◆ Task description
Copy word for word the part of the text below about the Berlin song "No More Words" from "The song was produced" up to and including "of each song.".

◆ Extract

"No More Words" is a song by American new wave band Berlin from their third studio album, Love Life (1984). It was released on February 27, 1984, as the album's lead single. The single was the band's first top-40 entry on the Billboard Hot 100, peaking at number 23 on May 12, 1984. The song was featured in the 1985 film Vision Quest. In the United States, the song was re-released in 1985 as a B-side to Madonna's single "Crazy for You", which was also featured in Vision Quest.

The song was produced by Italian producer Giorgio Moroder and Richie Zito. The 7-inch single includes "Rumor of Love" as its B-side, while the 12-inch maxi single was paired with "Dancing in Berlin" and featured Moroder's dance remix of each song.

◆ Material provided
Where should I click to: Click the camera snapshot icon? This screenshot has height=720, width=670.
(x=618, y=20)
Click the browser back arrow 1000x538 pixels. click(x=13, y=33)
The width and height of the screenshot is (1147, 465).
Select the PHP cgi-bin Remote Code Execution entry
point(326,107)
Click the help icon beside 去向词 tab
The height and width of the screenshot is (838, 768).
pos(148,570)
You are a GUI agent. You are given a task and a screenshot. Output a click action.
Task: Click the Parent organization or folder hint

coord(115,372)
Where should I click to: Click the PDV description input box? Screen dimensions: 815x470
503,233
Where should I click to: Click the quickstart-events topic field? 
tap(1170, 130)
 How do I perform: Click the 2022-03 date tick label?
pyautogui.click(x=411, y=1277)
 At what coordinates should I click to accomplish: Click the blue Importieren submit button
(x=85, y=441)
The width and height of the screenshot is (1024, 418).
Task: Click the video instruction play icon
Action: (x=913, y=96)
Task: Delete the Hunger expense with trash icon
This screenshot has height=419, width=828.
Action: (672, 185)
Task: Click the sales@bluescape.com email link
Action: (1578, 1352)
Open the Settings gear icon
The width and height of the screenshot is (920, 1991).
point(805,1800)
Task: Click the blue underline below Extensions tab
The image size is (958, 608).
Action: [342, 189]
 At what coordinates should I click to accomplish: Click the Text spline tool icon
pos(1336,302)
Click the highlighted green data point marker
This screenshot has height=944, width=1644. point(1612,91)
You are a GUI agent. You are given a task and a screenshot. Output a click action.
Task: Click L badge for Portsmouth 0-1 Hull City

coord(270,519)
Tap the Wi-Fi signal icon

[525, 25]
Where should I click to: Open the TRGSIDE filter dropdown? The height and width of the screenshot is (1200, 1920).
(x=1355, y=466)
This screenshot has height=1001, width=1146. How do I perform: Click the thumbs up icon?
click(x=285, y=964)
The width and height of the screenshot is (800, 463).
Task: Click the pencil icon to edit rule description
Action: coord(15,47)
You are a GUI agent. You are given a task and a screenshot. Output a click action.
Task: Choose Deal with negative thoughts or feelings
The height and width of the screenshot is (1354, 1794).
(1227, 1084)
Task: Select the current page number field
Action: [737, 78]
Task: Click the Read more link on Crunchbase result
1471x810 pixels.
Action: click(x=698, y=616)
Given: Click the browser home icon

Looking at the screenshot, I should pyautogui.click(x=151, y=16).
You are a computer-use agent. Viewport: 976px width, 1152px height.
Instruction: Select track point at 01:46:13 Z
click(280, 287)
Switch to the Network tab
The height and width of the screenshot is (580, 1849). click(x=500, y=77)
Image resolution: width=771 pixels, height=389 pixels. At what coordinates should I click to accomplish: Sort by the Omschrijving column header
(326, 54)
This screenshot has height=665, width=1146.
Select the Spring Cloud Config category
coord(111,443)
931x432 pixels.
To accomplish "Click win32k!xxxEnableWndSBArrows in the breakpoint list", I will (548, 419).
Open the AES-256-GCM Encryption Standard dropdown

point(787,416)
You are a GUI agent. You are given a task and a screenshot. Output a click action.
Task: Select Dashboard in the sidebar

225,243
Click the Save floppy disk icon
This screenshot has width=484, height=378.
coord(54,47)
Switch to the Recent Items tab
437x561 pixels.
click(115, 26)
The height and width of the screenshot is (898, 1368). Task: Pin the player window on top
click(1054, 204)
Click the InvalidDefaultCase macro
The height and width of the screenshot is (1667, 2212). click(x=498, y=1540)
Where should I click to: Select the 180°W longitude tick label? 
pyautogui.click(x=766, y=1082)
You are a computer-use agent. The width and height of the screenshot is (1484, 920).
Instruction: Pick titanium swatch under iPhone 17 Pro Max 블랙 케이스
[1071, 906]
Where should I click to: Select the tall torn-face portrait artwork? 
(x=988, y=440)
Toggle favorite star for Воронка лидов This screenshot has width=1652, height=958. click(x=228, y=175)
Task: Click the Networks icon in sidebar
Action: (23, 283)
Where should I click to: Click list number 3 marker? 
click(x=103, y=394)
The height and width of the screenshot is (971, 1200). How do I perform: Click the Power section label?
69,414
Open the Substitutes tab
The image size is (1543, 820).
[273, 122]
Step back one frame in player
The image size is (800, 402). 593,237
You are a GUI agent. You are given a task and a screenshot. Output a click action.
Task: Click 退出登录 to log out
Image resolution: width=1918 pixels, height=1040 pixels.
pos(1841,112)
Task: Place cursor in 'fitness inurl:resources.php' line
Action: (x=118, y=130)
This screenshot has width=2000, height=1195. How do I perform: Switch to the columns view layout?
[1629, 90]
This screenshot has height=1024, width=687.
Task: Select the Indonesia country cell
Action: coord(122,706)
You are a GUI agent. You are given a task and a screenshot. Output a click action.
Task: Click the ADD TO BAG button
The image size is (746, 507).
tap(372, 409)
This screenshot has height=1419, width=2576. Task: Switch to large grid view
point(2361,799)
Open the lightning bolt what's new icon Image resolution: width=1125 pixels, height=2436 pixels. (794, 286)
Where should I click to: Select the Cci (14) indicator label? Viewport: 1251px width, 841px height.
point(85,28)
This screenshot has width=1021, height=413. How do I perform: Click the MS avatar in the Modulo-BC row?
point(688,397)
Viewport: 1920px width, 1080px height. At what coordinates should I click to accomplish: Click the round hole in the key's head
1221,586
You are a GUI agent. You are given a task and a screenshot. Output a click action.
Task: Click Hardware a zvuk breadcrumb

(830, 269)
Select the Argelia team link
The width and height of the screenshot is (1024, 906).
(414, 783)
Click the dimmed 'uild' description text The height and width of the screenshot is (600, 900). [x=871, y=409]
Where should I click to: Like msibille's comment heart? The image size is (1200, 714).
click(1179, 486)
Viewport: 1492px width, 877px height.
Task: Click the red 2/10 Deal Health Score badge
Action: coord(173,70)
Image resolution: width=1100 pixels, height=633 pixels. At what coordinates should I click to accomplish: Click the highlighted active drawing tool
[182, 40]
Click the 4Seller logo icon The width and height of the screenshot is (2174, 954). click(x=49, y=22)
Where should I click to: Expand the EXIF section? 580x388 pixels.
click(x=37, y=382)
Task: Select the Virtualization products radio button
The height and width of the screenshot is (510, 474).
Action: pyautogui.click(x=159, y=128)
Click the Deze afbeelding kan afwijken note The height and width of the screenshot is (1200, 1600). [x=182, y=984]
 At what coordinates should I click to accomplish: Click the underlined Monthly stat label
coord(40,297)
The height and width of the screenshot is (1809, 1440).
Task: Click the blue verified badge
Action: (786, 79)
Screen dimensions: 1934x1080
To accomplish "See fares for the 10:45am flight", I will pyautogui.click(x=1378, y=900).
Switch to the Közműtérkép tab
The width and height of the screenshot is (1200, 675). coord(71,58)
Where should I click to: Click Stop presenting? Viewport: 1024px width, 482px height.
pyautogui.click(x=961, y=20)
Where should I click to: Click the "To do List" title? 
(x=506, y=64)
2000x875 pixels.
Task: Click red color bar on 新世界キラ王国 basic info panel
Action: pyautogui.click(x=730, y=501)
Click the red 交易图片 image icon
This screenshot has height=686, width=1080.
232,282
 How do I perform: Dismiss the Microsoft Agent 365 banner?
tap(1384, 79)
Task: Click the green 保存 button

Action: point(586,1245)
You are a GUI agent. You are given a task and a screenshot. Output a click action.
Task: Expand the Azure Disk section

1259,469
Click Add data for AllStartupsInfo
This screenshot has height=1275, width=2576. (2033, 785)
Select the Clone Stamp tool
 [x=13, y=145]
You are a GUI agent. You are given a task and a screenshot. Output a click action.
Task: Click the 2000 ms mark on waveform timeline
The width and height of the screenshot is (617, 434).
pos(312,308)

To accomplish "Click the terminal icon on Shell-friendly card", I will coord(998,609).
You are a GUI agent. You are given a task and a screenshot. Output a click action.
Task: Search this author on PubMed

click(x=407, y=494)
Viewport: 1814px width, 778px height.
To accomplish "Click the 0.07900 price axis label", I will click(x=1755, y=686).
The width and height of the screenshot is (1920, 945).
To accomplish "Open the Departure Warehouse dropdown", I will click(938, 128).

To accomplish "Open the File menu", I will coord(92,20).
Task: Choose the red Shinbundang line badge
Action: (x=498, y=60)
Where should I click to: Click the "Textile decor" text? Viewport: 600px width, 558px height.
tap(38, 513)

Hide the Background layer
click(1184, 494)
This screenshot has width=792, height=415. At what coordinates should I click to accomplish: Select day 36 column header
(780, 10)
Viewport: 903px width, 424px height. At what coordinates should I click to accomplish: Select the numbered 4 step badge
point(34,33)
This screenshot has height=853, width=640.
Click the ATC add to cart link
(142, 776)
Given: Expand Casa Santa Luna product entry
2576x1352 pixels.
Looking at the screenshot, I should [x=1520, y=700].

◆ Result for this task
The song was produced by Italian producer Giorgio Moroder and Richie Zito. The 7-inch single includes "Rumor of Love" as its B-side, while the 12-inch maxi single was paired with "Dancing in Berlin" and featured Moroder's dance remix of each song.